- _Saved entries_:
*****

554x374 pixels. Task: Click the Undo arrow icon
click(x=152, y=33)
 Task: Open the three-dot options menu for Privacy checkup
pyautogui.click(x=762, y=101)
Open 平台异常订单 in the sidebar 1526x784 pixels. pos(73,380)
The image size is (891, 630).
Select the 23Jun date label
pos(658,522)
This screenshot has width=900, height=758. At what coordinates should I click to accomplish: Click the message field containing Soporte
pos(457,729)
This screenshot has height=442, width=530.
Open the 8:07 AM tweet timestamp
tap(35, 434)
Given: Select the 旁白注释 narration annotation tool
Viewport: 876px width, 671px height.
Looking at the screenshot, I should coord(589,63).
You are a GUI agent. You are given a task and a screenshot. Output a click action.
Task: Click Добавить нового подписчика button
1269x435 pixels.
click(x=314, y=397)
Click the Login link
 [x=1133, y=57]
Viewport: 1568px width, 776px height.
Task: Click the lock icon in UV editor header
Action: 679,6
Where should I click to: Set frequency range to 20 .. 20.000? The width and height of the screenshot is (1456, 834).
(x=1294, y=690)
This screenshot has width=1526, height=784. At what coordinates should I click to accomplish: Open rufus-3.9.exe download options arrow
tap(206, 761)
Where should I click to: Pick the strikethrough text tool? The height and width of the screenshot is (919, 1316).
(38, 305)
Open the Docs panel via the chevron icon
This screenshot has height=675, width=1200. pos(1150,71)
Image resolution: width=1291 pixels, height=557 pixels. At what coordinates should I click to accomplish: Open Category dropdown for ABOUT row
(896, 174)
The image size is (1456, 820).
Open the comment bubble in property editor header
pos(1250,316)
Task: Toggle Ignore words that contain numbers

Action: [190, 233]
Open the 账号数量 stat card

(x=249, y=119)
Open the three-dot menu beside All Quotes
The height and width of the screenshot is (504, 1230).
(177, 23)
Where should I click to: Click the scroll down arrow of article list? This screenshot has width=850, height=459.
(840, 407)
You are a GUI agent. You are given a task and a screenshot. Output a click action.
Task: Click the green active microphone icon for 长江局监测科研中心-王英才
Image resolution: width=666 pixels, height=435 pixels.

*****

- _ACTION ITEM_: All of the data should be retyped exactly.

- _ANSWER TO THIS TASK_:
554x374 pixels. Task: Click the Undo arrow icon
click(x=152, y=33)
 Task: Open the three-dot options menu for Privacy checkup
pyautogui.click(x=762, y=101)
Open 平台异常订单 in the sidebar 1526x784 pixels. pos(73,380)
The image size is (891, 630).
Select the 23Jun date label
pos(658,522)
This screenshot has width=900, height=758. At what coordinates should I click to accomplish: Click the message field containing Soporte
pos(457,729)
This screenshot has height=442, width=530.
Open the 8:07 AM tweet timestamp
tap(35, 434)
Given: Select the 旁白注释 narration annotation tool
Viewport: 876px width, 671px height.
Looking at the screenshot, I should coord(589,63).
You are a GUI agent. You are given a task and a screenshot. Output a click action.
Task: Click Добавить нового подписчика button
1269x435 pixels.
click(x=314, y=397)
Click the Login link
 [x=1133, y=57]
Viewport: 1568px width, 776px height.
Task: Click the lock icon in UV editor header
Action: 679,6
Where should I click to: Set frequency range to 20 .. 20.000? The width and height of the screenshot is (1456, 834).
(x=1294, y=690)
This screenshot has width=1526, height=784. At what coordinates should I click to accomplish: Open rufus-3.9.exe download options arrow
tap(206, 761)
Where should I click to: Pick the strikethrough text tool? The height and width of the screenshot is (919, 1316).
(38, 305)
Open the Docs panel via the chevron icon
This screenshot has height=675, width=1200. pos(1150,71)
Image resolution: width=1291 pixels, height=557 pixels. At what coordinates should I click to accomplish: Open Category dropdown for ABOUT row
(896, 174)
The image size is (1456, 820).
Open the comment bubble in property editor header
pos(1250,316)
Task: Toggle Ignore words that contain numbers

Action: [190, 233]
Open the 账号数量 stat card

(x=249, y=119)
Open the three-dot menu beside All Quotes
The height and width of the screenshot is (504, 1230).
(177, 23)
Where should I click to: Click the scroll down arrow of article list? This screenshot has width=850, height=459.
(840, 407)
You are a GUI agent. You are given a task and a screenshot. Output a click action.
Task: Click the green active microphone icon for 长江局监测科研中心-王英才
Image resolution: width=666 pixels, height=435 pixels.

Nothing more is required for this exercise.